4

I'm using a simple (re-search-forward "\"") to find the end of string constants in my buffer. This is to copy the string in a def like (defconst name1 "some string"). The problem is that string constants may contain the ?\" character if it is quoted, and one has to check if the quoting char ?\\ is not itself quoted. And I want to find the end of empty strings too. So I need something more complex.

Since Emacs has to do this kind of search all the times, e.g. for highlighting the string constants, I thought that there must be some internal function that does just the trick, and faster and more reliably than I would ever manage to do myself. However I failed to find any such function while looking in manuals or using apropos search.

How is it done internally? Is there a forward-string command that would work like forward-sexp but for string constants? (I understand that string syntax is mode-dependent but I am happy with something that works for elisp or C).

▶ Data extract
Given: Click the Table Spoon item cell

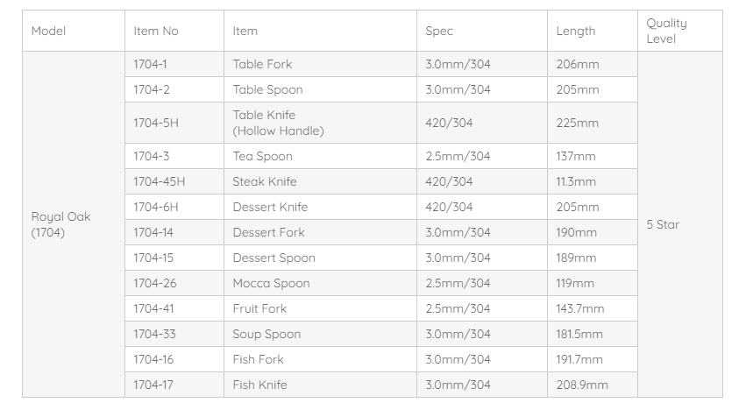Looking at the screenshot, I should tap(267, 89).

---

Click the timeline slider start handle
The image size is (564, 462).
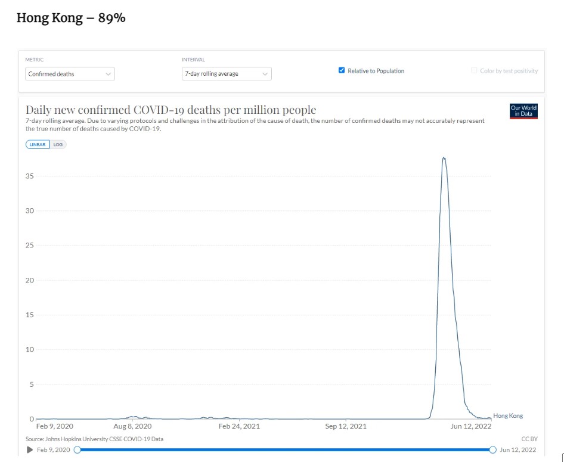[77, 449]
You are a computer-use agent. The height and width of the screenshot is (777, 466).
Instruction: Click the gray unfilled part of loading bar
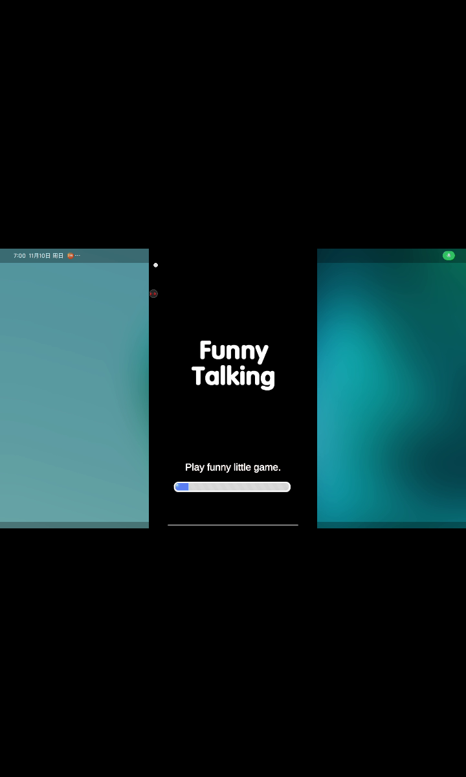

==

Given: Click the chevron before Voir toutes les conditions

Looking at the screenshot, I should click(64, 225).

▶ What is asked
1. According to the Emacs post, for which languages would the poster accept a solution?
2. From the Emacs post, reproduce the part that opens with the words containing "Since Emacs has" and closes with "elisp or C).".

▶ Completed exercise
1. Elisp or C.

2.
Since Emacs has to do this kind of search all the times, e.g. for highlighting the string constants, I thought that there must be some internal function that does just the trick, and faster and more reliably than I would ever manage to do myself. However I failed to find any such function while looking in manuals or using apropos search.

How is it done internally? Is there a forward-string command that would work like forward-sexp but for string constants? (I understand that string syntax is mode-dependent but I am happy with something that works for elisp or C).